Martin Sherwin in his definitive study, Gambling with Armageddon: Nuclear Rouletter from Hiroshima to the Cuban Missile Crisis (2020), convincingly shows that the avoidance of nuclear war has been a consequence of dumb luck, not rational oversight or the inhibitions on use resulting from deterrence. The point being that despite the magnitude of the threats posed by the existence of nuclear weapons the structures of Westphalian statism has prevailed over considerations of law, morality, common sense, rationality, and the precautionary princple. What is absent with regard to these existential global threats is a sufficient political will to transform the underlying structural features by which authority, power, and identity has been managed by dominant states on a global level for last several centuries. The absence of trust among countries is given precedence, and is further reinforced by the weakness of global solidarity mechanisms, resulting on leaving this ultimate weapon in potentially irresponsible hands, which becomes the fate of the earth in Jonathan Schell’s book bearing that title, published in 1982.

Climate change has dramatized a different facet of this statist structure of world order. The need for the cooperative and urgent reduction of greenhouse gas emissions has been validated by a strong consensus of scientific opinion. The effects of inaction or insufficient action are being concretely experienced in the form of global warming, sea levels rising, extreme weather events, glacial melting, and migrations caused droughts and floods. Yet effective responsive action is blocked by inequalities of circumstances, perceptions that generate disagreements about  allocations of responsibility, and by short-termism that makes private and public sector decision makers reluctant to depress performance statistics by expensive adjustments that cut immediate profits and slow increases in GNP. There is a widespread recognition of the need for drastic action, but the best that the collective will of governments have been able to do is to produce the Paris Agreement in 2015, which falls short of what the scientific consensus recommends and leaves it up to the good will and responsible voluntary behavior of governments to reduce emissions, wobbly foundations on which to stake the future of humanity.

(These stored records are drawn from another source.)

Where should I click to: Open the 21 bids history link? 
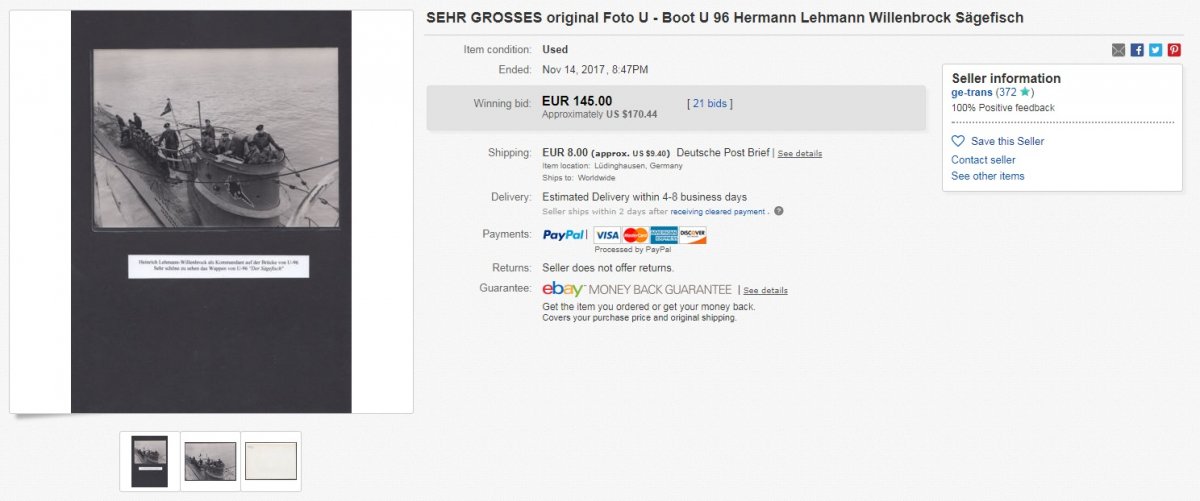point(710,103)
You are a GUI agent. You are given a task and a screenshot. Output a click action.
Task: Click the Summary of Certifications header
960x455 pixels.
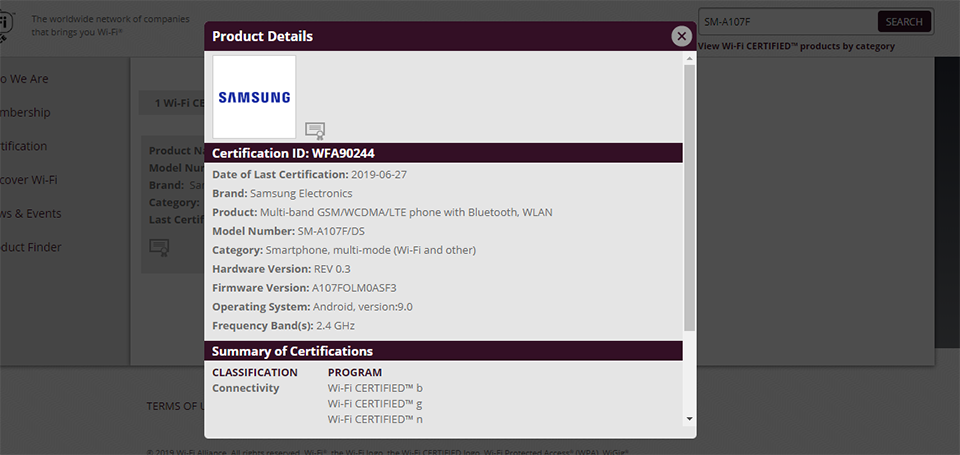[x=292, y=351]
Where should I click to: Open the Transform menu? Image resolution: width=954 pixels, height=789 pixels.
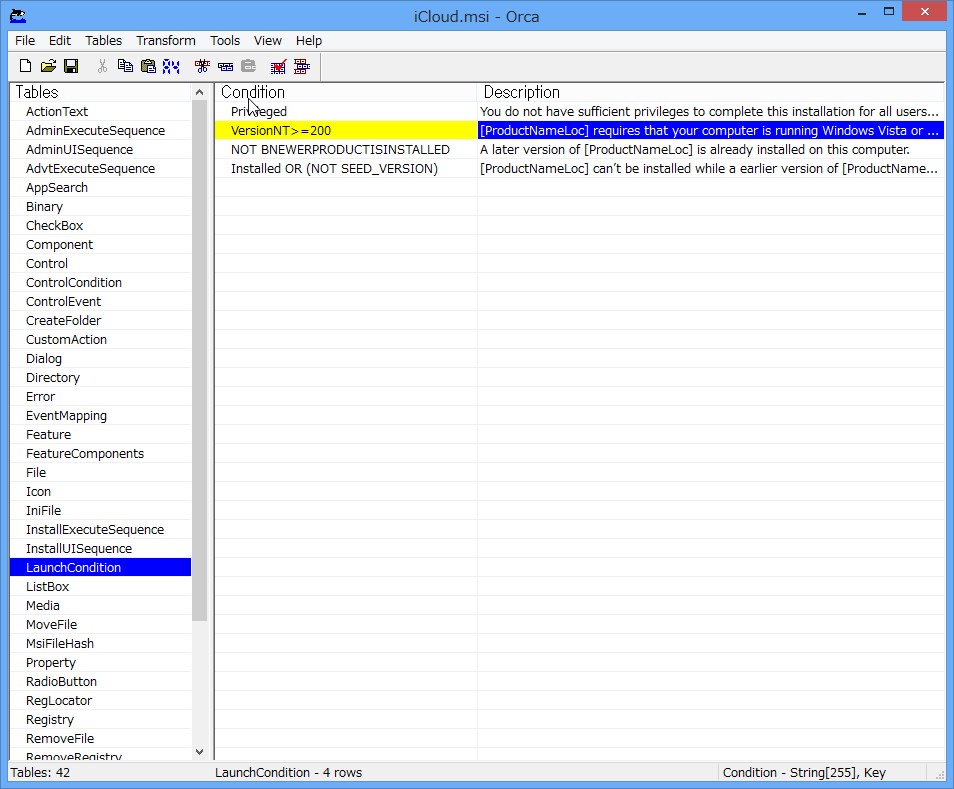(x=166, y=40)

The UN as now constituted cannot provide platforms for addressing global existential threats in an effective and equitable manner. The responses to the COVID pandemic offer a template for such a negative assessment. It was obvious that short-term national economic and diplomatic interests prevailed at the expense of minimizing the health hazards of virus COVID-19. Once these interests were satisfied the richer countries claimed to be virtuous by resorting to feel good philanthropy, which was masked as empathy for poorer countries and their populations.

A revealing extreme instance of the pattern was embodied in the Israeli approach, labeled ‘medical apartheid’ by critics. The Israel vaccine was made available within Israel and to Jewish settlers, while withholding the vaccine from the approximately five million Palestinians living in the Occupied Palestinian Territories. This discriminatory pattern ignores, indeed violates, Israel’s explicit obligation under Article 56 of the Fourth Geneva Convention to accord protection to an occupied people in the event of contagious disease or an epidemic. What is disclosed beyond reasonable doubt is the structural dominance of statist and market forces combined with the weakness of existing mechanisms of global solidarity, which are preconditions for upholding global public goods. An analogous dynamic occurs within states, reflecting the class, gender, and race interests and the disproportionate burdens borne by the poor, women, and marginalized minorities.